(Please note that this post has no official affiliation in any way shape or form with Stanford University. I am however, a Stanford and SLE alumna.)
In college I spent my first year at Stanford in the Structured Liberal Education program, which is perhaps the most rigorous curriculum in Classical Education a freshman can take. At 9 units a quarter, SLE is a year-long course where students immerse themselves in literature, philosophy, art, and the humanities. Ninety freshmen live in the same residence hall, eat dinner three times a week with their professors, write a ten page paper a week, and have a private SLE writing tutor to critique their work. There is even a resident SLE tutor to assist in the evening hours. At Stanford, “SLEeezers” are nerds among nerds!
This is the “SLE Inspired” reading list I’ve created for Bruce (age 6.5) that is inspired by the Winter syllabus from my freshman year in SLE. (For the Fall List, please see here.) I plan to read the books one by one with Bruce at bedtime, so that we can thoroughly discuss them over the next six months. In the future, I will review each book separately, so that I can share my thoughts on whether or not it is worthwhile checking out for your little one too. Some of these books I have purchased, and some we will check out from the library. I’d like to create a movie list too, but haven’t thought of any titles yet. I welcome your suggestions!
- We are all capable of thinking our own thoughts and forming our own ideas.
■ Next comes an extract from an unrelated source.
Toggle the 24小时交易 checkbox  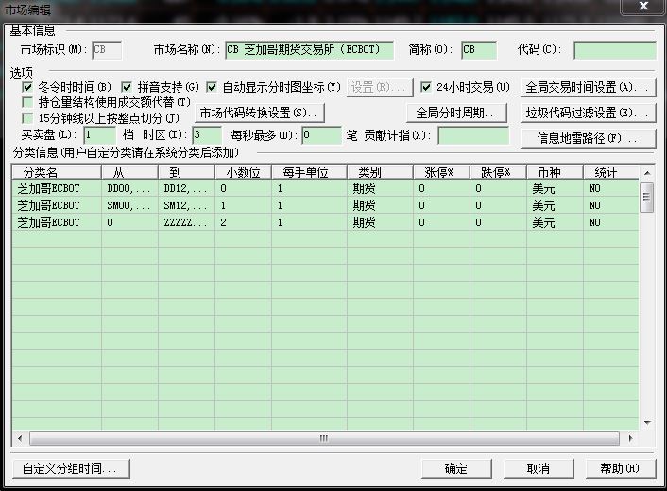426,87
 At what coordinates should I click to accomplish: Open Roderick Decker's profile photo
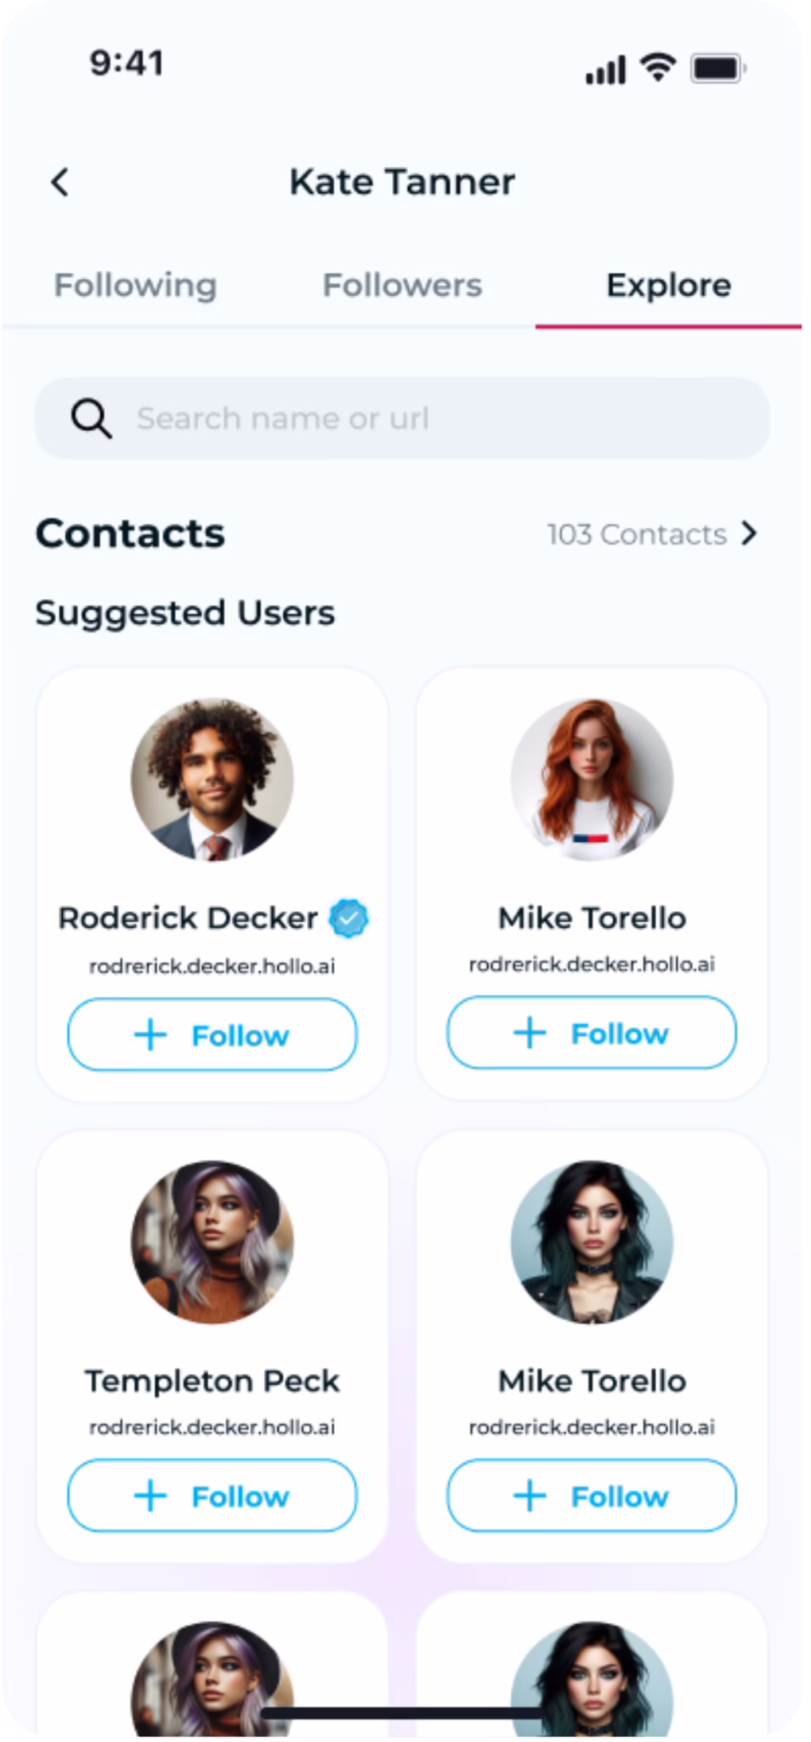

We do not need to be slaves to the thinking of others.
- We are responsible for our own actions, and are accountable for our actions to our own conscious, our families, and our community. Many people in the world believe we are also accountable to God.
Texts for Children:
(An incomplete picture because they haven’t all arrived in the mail yet.)
The Actual 2012 SLE Booklist for Stanford Students:
- Utopia, Moore
- Prince, Machiavelli
- Adventures in Unknown Interior of America, Devaca
- Rameau’s Nephew & Other Works, Diderot
- Don Quixote (New Trans Grossman), Cervantes
- Confessions (Trans Pine-Coffin), Augustine
- Rumi: Swallowing the Sun, Lewis
- Discourse on Method & Meditations etc., Descartes
- Divine Comedy (V1:Inferno), Dante
- Freedom of a Christian, Luther
- Interesting Narrative etc., Equiano
- Second Treatise of Government, Locke
Additional Winter Quarter Texts from When I was in SLE:
- The Decameron, Boccaccio
- The Koran
- The Analects of Confucius
Initial Thoughts 11/10/11:
The Winter SLE book list is very challenging to begin with, but finding kiddie versions of all of the texts took me a lot of effort and thought. Machiavelli for children? —Artemis Fowl. John Locke for children? —- Disc 4 of Story of the World #3. I was unable to think of anything that could recreate Dante for children. Thinking about nine circles of Hell really isn’t appropriate for kids, although I often think about the concept of purgatory while I’m at Chucky Cheese’s. The Candlewick edition of Cervantes looks amazing. I’m holding this one back for a Christmas present.
Looking at this picture brings to mind the question, What the heck am I thinking? Even though all of these books are for kids it seems like a motley and bizarre grouping of children’s literature. These are not your average books from a Scholastic book order. But maybe, just maybe therein lays the magic. This is a group of thoughts and ideas that is going to take regular bedtime read aloud to a whole new level of conversation. Let the reading begin!